Swedish business executive (born 1967)

Caroline Farberger (born 1967) is a Swedish business executive, and a chairwoman, board advisor and board member on several boards.  She was the CEO of the Swedish company ICA Insurance, part of the ICA Group, from 2016 to 2022. Formerly having lived as a man, Farberger is known for being the first Swedish top CEO coming out as transgender. She came out at the age of 49.

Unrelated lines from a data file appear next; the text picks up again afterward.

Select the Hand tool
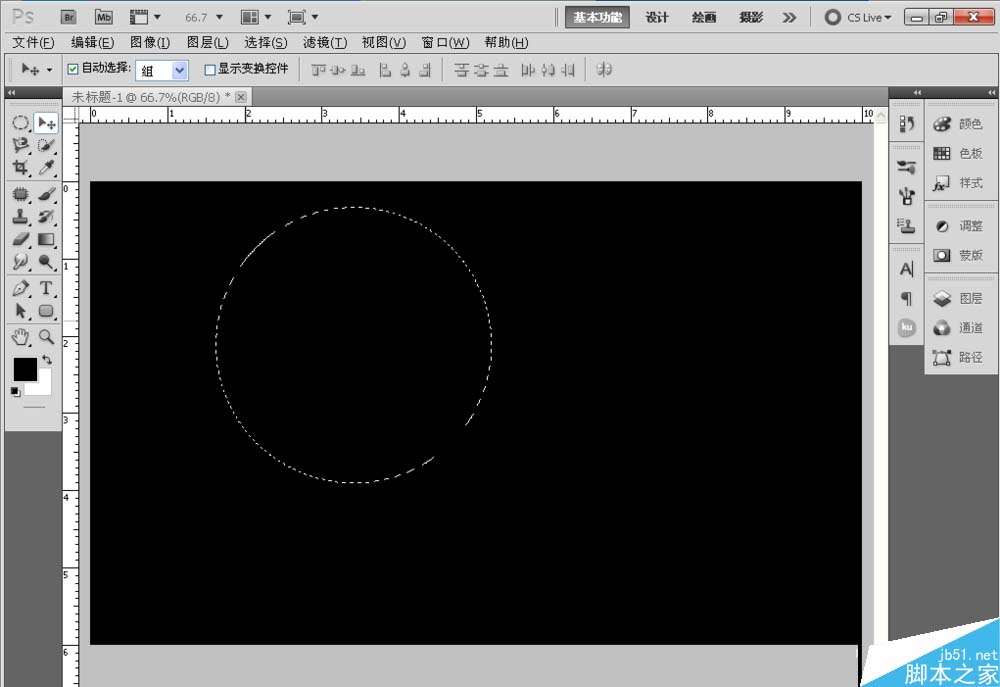1000x687 pixels. [x=21, y=337]
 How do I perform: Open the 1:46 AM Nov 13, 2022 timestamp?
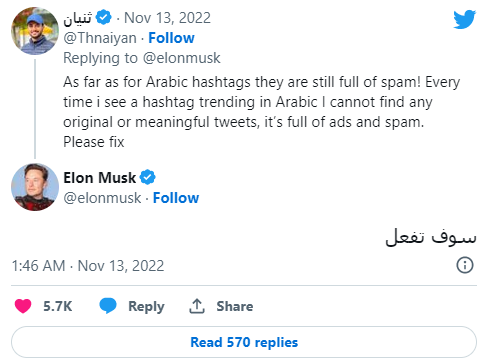(x=88, y=266)
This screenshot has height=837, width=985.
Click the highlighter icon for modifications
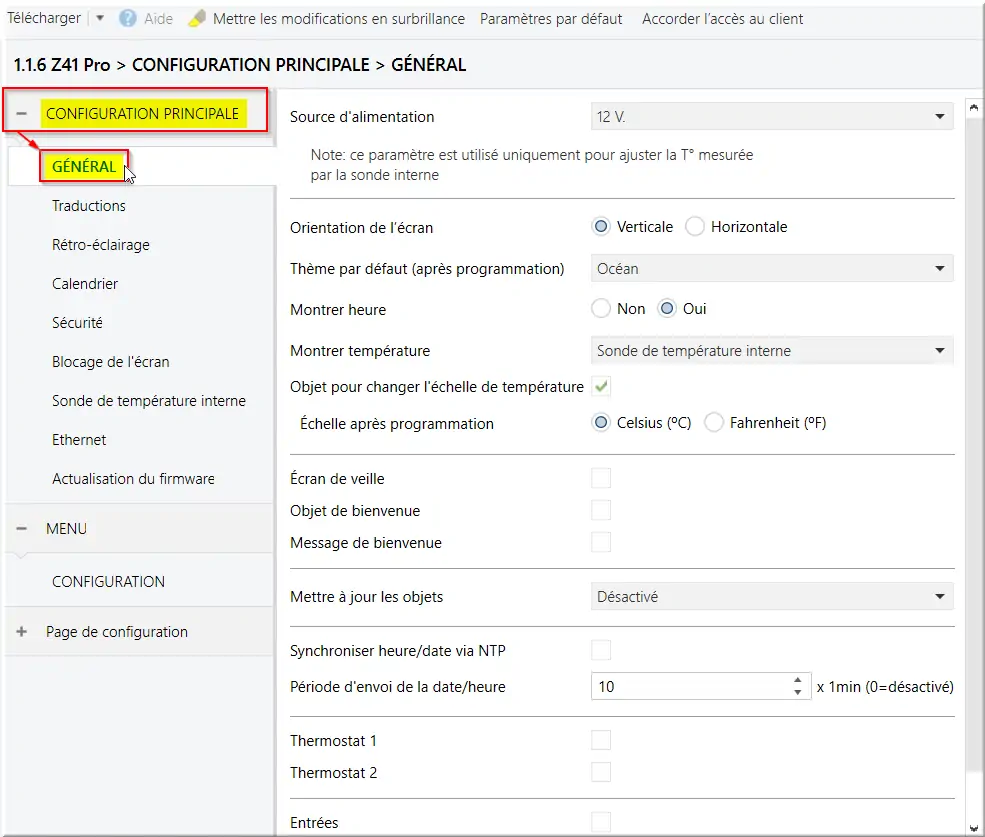198,19
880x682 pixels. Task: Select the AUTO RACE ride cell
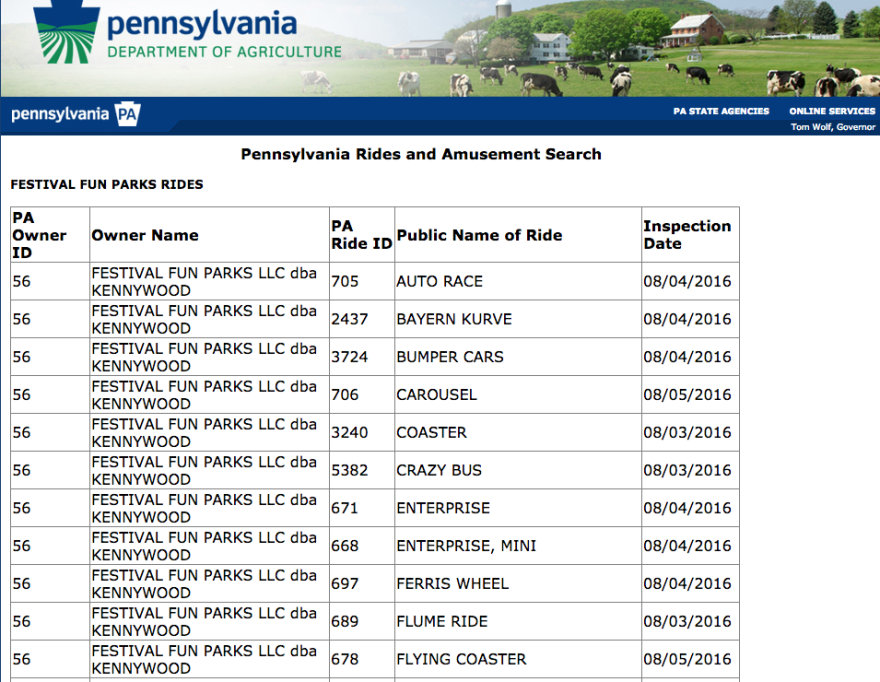pos(517,281)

Farberger grew up in Uddevalla and Lerum. She completed military service as a company commander at the Älvsborg Regiment (I15). After completing degrees in business administration at Gothenburg School of Business, Economics and Law and electrical engineering at Chalmers University of Technology, Farberger worked as a management consultant with McKinsey for six years. During the dot-com bubble she founded InsMark, a finance company, before moving on to work in the insurance industry. Farberger held various management positions at Trygg-Hansa before taking the helm as CEO of ICA Insurance in May 2016. A year later she began the process of seeking gender-affirming care, eventually coming out as trans in 2018. In 2019 she won "LGBTQ person of the year" at Gaygalan Awards. In 2020, her autobiography Jag, Caroline was published. The book was nominated for Book of the Year by QX magazine. After quitting her job as CEO at ICA insurance in 2022 she moved on to become a venture capitalist and board professional. She is a chair person, board member and advisor on several boards.

== Personal life ==
Farberger has three children.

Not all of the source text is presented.